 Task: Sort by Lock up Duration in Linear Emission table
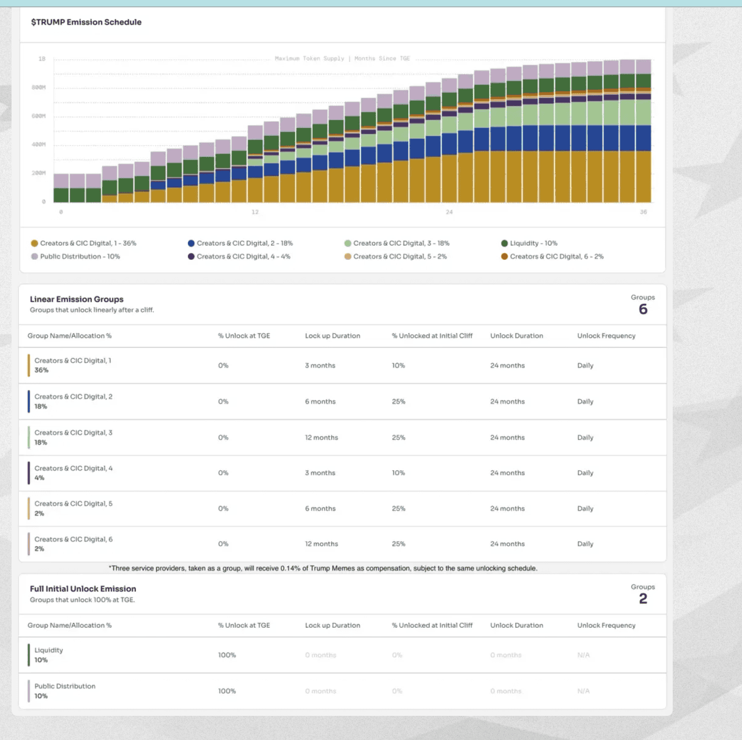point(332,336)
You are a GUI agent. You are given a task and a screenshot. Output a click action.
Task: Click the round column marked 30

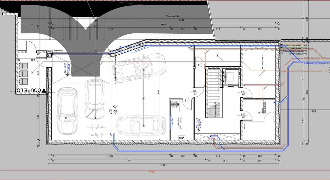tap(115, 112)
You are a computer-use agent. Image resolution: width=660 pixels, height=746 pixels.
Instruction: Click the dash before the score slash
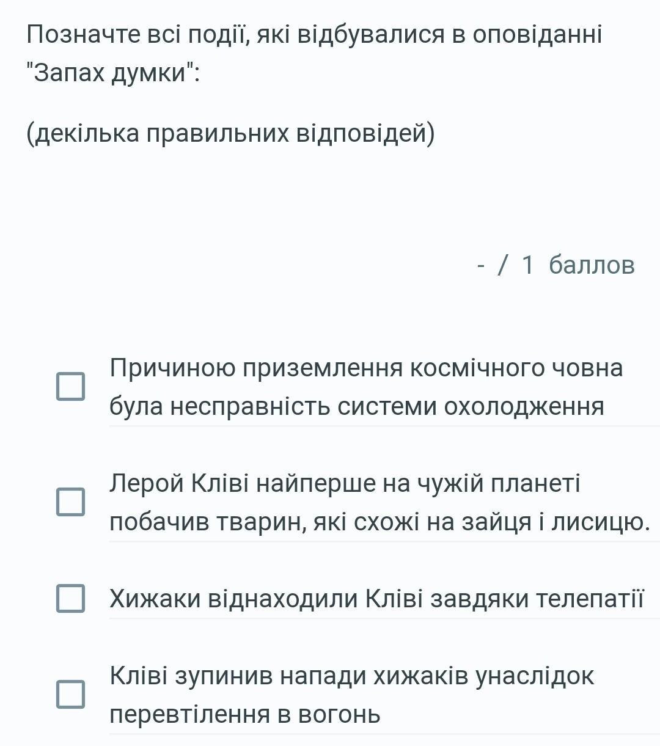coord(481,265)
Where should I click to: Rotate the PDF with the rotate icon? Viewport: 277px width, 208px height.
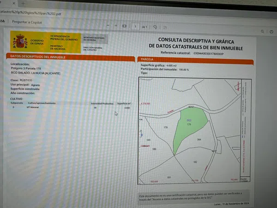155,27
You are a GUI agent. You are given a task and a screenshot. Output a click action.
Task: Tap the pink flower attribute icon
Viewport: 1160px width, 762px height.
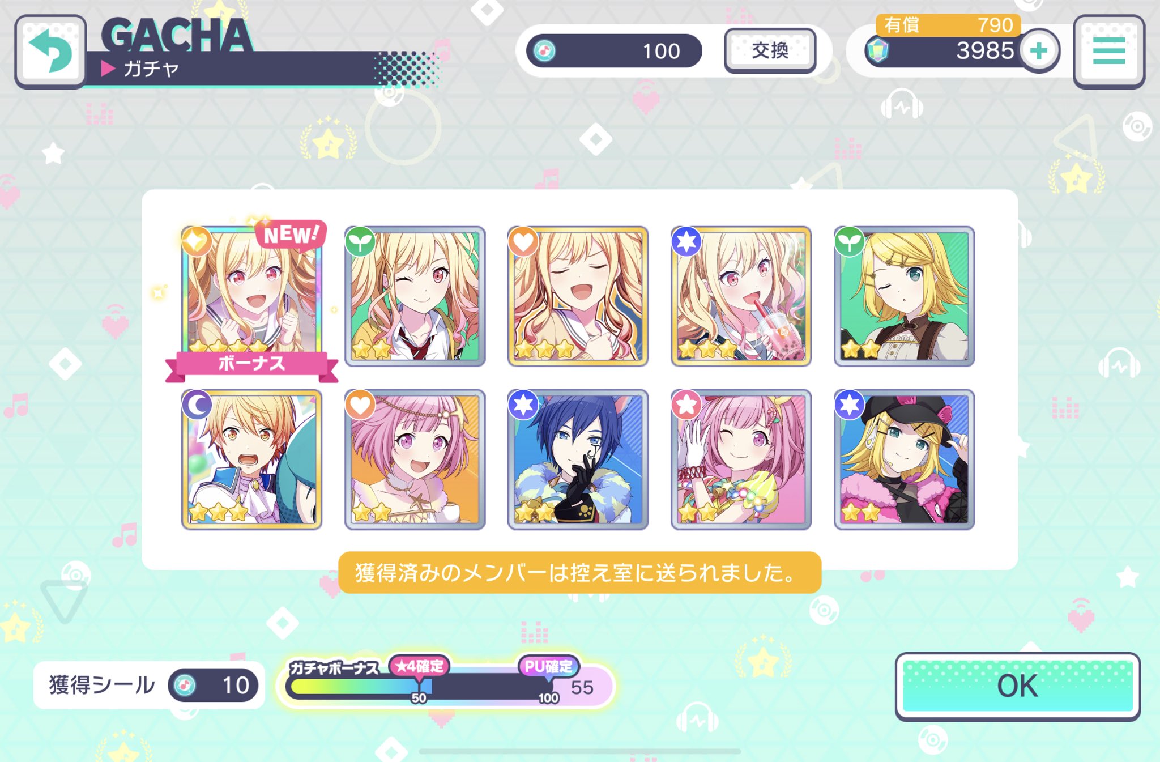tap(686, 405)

********

Reproduce every line of the entries above, requests included. Scale each coordinate in the answers by 0.6, rounding to whole numbers with halves rounded up, and omit the pictures.

 Task: Sort by Lock up Duration in Linear Emission table
point(199,202)
You are a GUI agent. You are given a task and a screenshot. Output a click action.
Task: Click the round column marked 30

tap(69, 67)
You are a computer-use agent. Image resolution: width=660 pixels, height=746 pixels.
Instruction: Click the dash before the score slash
coord(289,159)
Where should I click to: Rotate the PDF with the rotate icon? Viewport: 277px width, 208px height.
93,16
You are a GUI agent. You are given a task and a screenshot. Output a click action.
Task: Tap the pink flower attribute icon
Viewport: 1160px width, 762px height.
tap(412, 243)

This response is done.